Work item:
Your answer must be the lines from the one containing "You are a computer-use agent." through the last line below, copied exactly, with no pictures.

Exercise inputs:
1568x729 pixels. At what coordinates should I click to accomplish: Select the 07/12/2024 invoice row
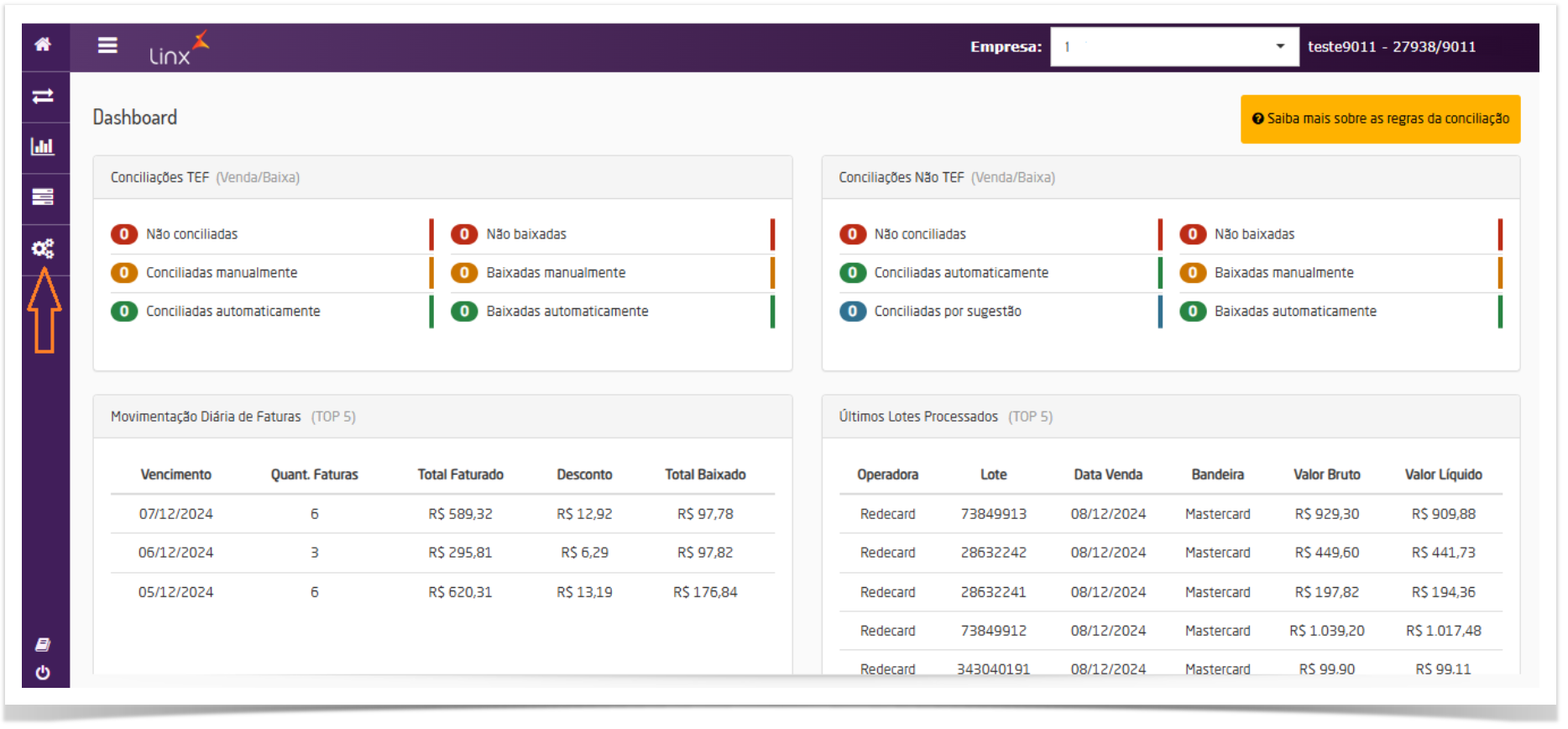tap(442, 514)
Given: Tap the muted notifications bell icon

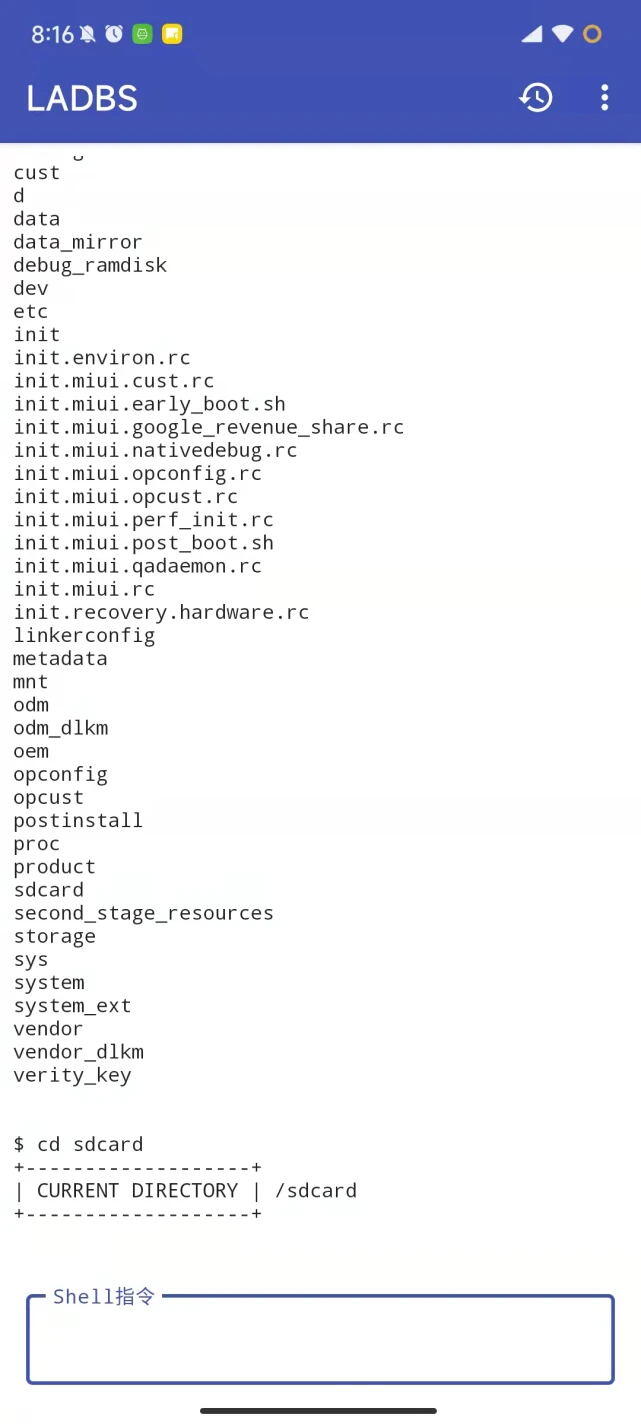Looking at the screenshot, I should 88,34.
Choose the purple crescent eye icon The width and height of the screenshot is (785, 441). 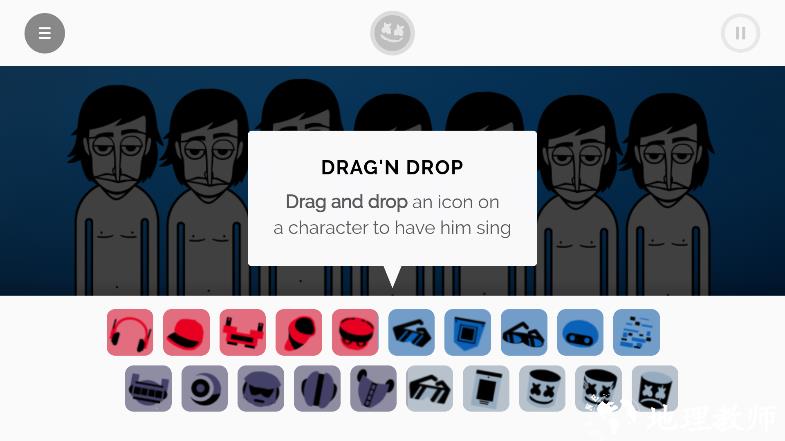pos(204,388)
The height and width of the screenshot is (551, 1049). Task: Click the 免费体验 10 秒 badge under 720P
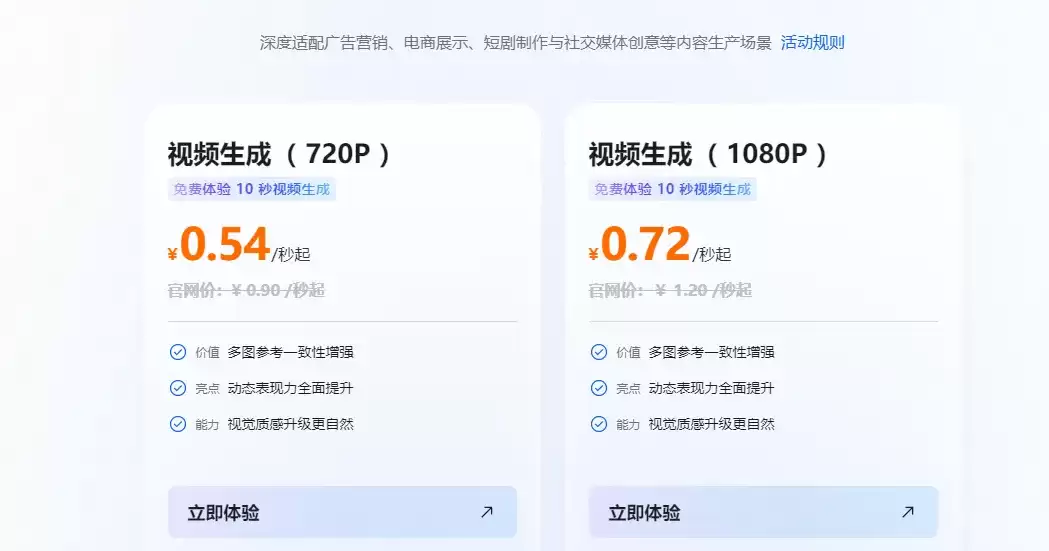[x=252, y=189]
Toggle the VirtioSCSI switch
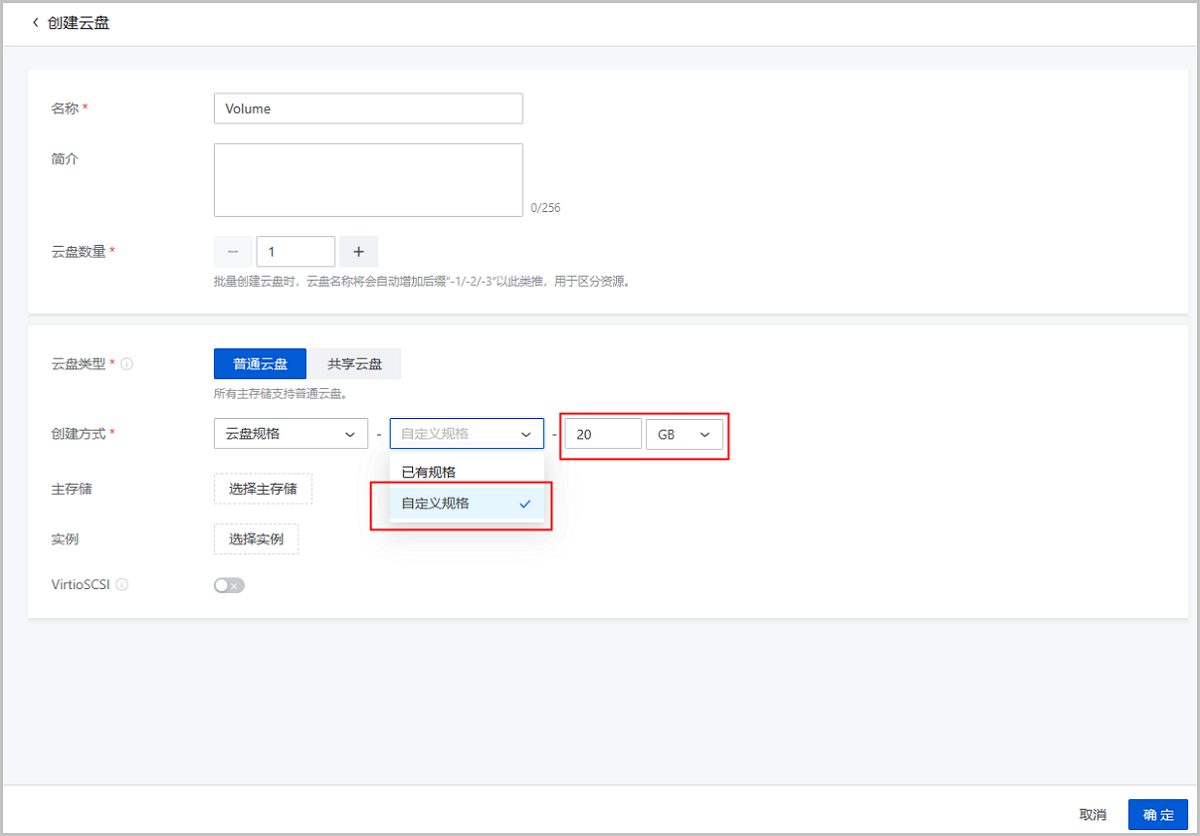The height and width of the screenshot is (836, 1200). [x=229, y=585]
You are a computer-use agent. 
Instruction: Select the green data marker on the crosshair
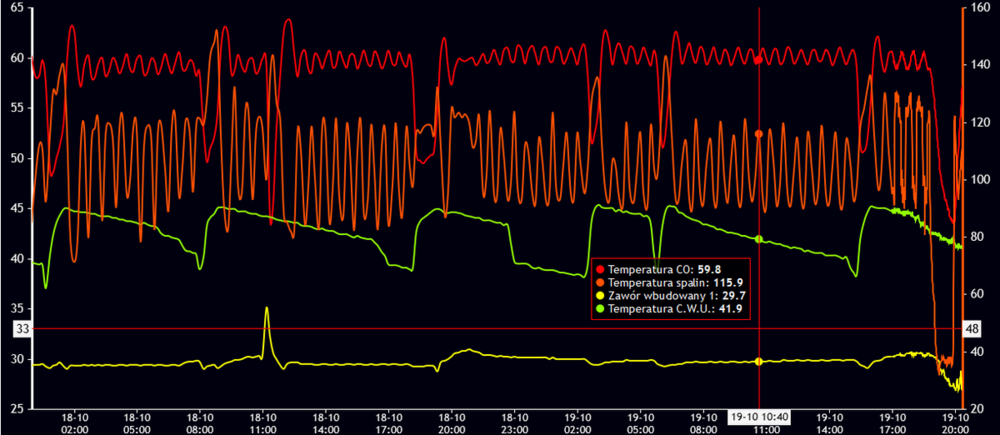(x=759, y=239)
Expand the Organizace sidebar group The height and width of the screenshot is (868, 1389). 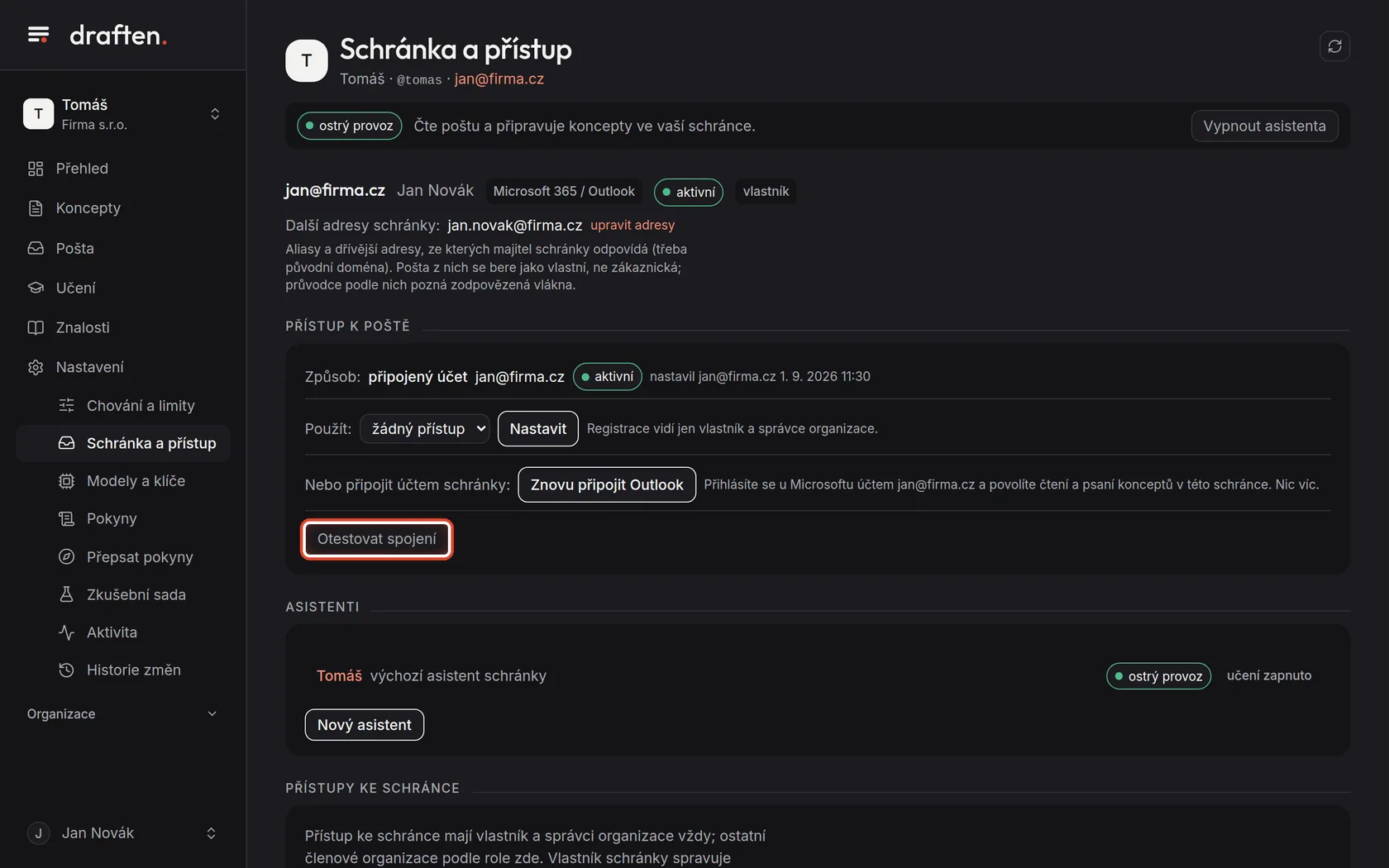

Exercise solution:
You are a computer-use agent. 
Instruction: Select the green data marker on the crosshair
(x=759, y=239)
Expand the Organizace sidebar group The height and width of the screenshot is (868, 1389). 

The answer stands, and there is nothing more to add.